PROBLEM DESCRIPTION →
Could you reproduce every entry as it stands, leaving the pictures behind?

EXTRACTED DATA →

★ ★ ★ ★ ★ ★ ★

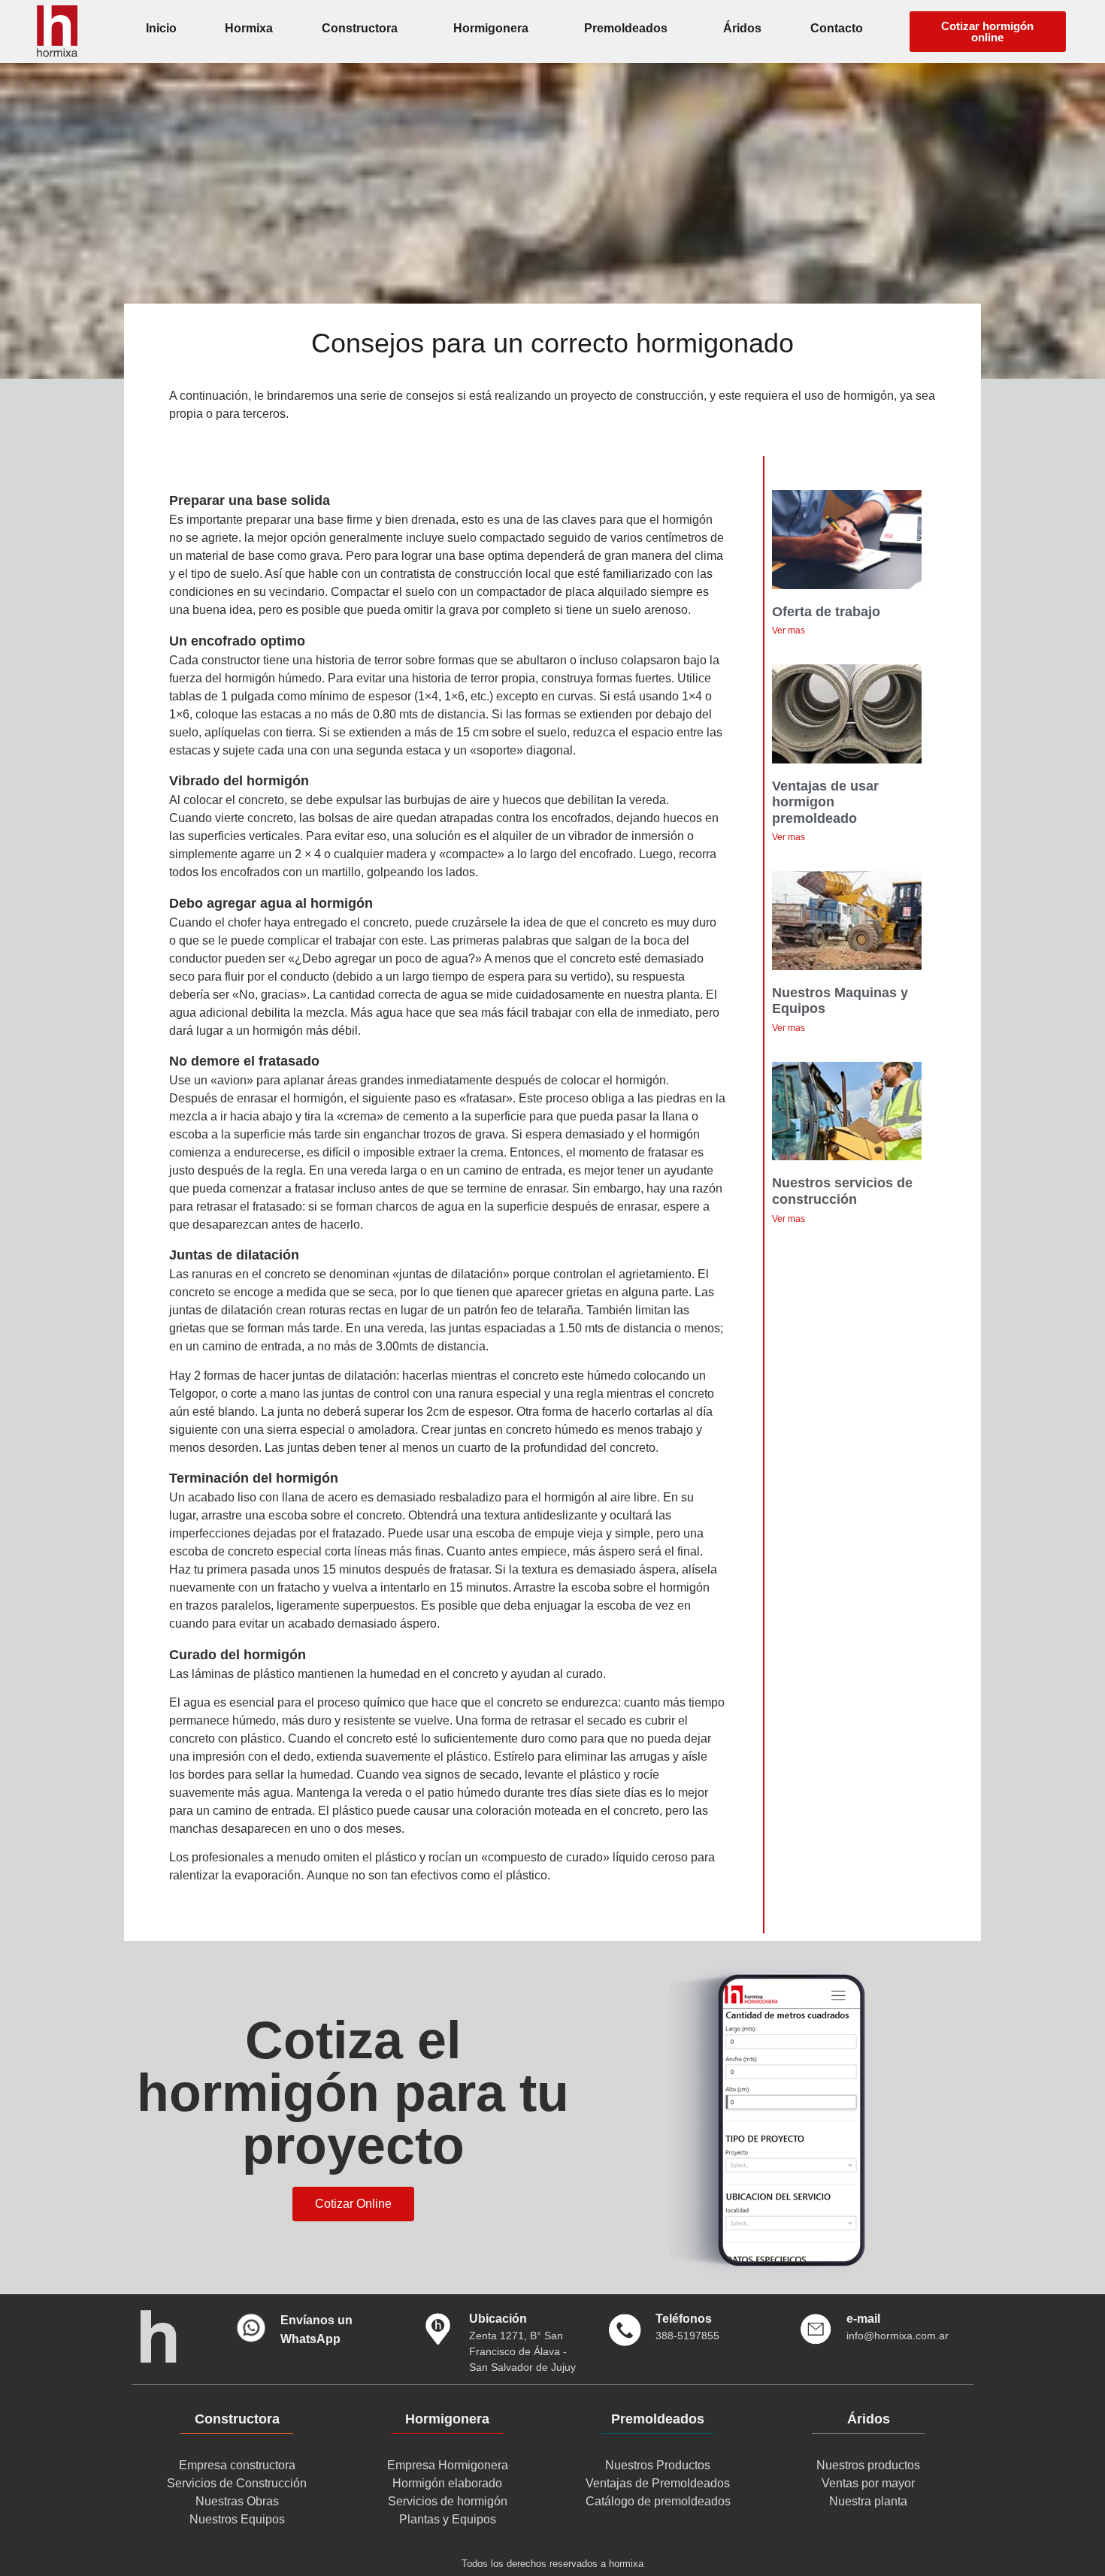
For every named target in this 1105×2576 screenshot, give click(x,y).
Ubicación (498, 2318)
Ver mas (788, 630)
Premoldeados (626, 28)
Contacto (836, 28)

★ ★ ★ ★ ★ ★ ★

RESULT OF THE TASK →
For every named target in this 1105×2576 screenshot, give click(x,y).
Ubicación (498, 2318)
Ver mas (788, 630)
Premoldeados (626, 28)
Contacto (836, 28)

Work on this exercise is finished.